begin Selected passage
Goal of multiple methodologies

To improve this record, there is a need to provide the best possible range of production forecasts during project appraisal all the way to first production and beyond. The onus lies with the exploration, development and production groups tasked with providing this information to find and use all tools and methods available at their disposal and to make realistic corrections during the forecasting process. It is also important to note that a single model will not perfectly represent reality, but we can rely on multiple paths to represent a realistic range of outcomes.

The importance of providing realistic long-term forecasts cannot be overemphasized because it effectively drives corporate strategies as well as promises made to shareholders. There exists the possibility of combining different production forecasting methods to validate the solution to the problem statement. For example, numerical simulation requires a history match to calibrate inputs. The history-matching process can be tedious and time-consuming, and it requires expertise and good judgment. Other challenges include applying proper mathematical theories and managing the non-uniqueness of solutions contributed by differing geological interpretations. The validity of simulation results can be questioned because of issues such as these. All methods inevitably have their merits when used alone, but the limitations of individual methods can affect the validity of results. Various forecasting methodologies can be combined effectively by leveraging on the strengths of the individual methods to generate a more robust set of production forecasts.

Analogs can be useful in predicting the future performance of new wells based on the performance of existing type wells. However, a big challenge to analog-based forecasting is the inability to focus on reservoir deliverability and quantify the impact of variations in geology, semi-optimum well design, and unforeseen operational challenges on production.

Other methods, such as analytical models, can be used based on the simplicity of the models. A big drawback is in incorporating heterogeneities into an analytical model. There are a few other methods applicable to conventional oil and gas systems such as inflow performance relationship (IPR) curves. IPR curves represent the easiest method that requires a limited set of user input parameters, and they also generate single-point solutions. Material balance methods are easy and quick methods that honor material balance equations.

In the case of unconventional resource plays, which are guided by transient flow regimes, the use of material balance as well as IPR methods may be limited. Looking at other production technologies such as steam-assisted gravity drainage in thermal reservoirs, IPR methods may be used for pump optimization and design tasks but significantly misrepresent the production based on changing reservoir dynamics.

Production forecasts can be improved upon provided there are multiple methodologies that can be used to ultimately narrow down the variability and ultimately converge to some solution. There are various examples in which a combination of methods has been used to narrow down uncertainty in predictions and a few examples follow.
end Selected passage
begin Given material
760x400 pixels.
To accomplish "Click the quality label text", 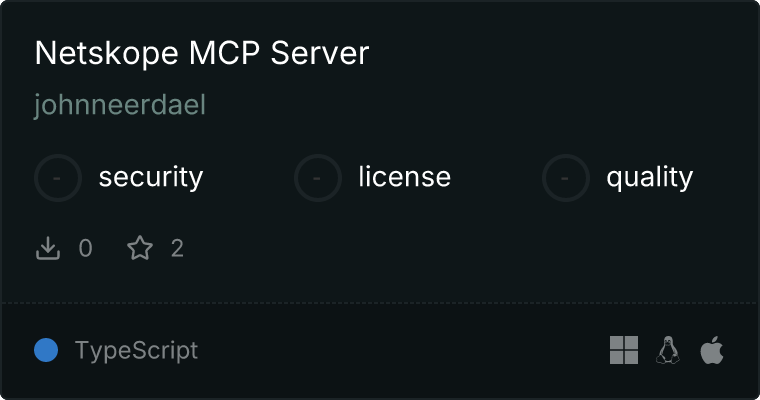I will click(649, 177).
end Given material
- **Written exercise A**:
In the passage on production forecasting methods, rewrite the text from "In the case" to "few examples follow.", switching "unconventional resource plays" to "shale gas plays".
- **Written exercise B**:
In the passage on production forecasting methods, what kind of solutions do IPR curves generate?
- **Written exercise C**:
Write the next part of the passage on production forecasting methods, picking up after its final sentence.

- **Written answer A**:
In the case of shale gas plays, which are guided by transient flow regimes, the use of material balance as well as IPR methods may be limited. Looking at other production technologies such as steam-assisted gravity drainage in thermal reservoirs, IPR methods may be used for pump optimization and design tasks but significantly misrepresent the production based on changing reservoir dynamics.

Production forecasts can be improved upon provided there are multiple methodologies that can be used to ultimately narrow down the variability and ultimately converge to some solution. There are various examples in which a combination of methods has been used to narrow down uncertainty in predictions and a few examples follow.

- **Written answer B**:
Single-point solutions.

- **Written answer C**:
Unconventional shale gas

Both analytical and numerical simulation methods are used to model production from hydraulic fractures in forecasting unconventional resources. Such methods could be combined[1] to mitigate the difficulty of modelling complex fractures using numerical simulation. The combined use of unstructured generated grids and numerical simulation methods supports the generation of production forecasts from fracture networks[2] [3]. A workflow proposed by Mirzaei and Cipolla[2] (Fig 3) identifies the different stages involved in combining methods to generate production forecasts in unconventional shale gas reservoirs.

INSERT Figure 1- Workflow for modeling, simulation and ultimate recovery forecast of a well with hydraulic fractures in an unconventional shale gas reservoir[3].

There is also a semi-analytical boundary element solution proposed by Zhou et al. 2013[1] that treats all orthogonal and non-orthogonal fracture networks explicitly.

An example to illustrate seismic to simulation forecasting technique is Barnett Shale gas well[2]. Two models were created in this case as outlined in Figure 2.

INSERT Figure 2- Left side: fracture network model of Stage 1 fractures; right side: the same model using the semi analytical approach by Zhou et al. 2013[1] (Pending permission approval)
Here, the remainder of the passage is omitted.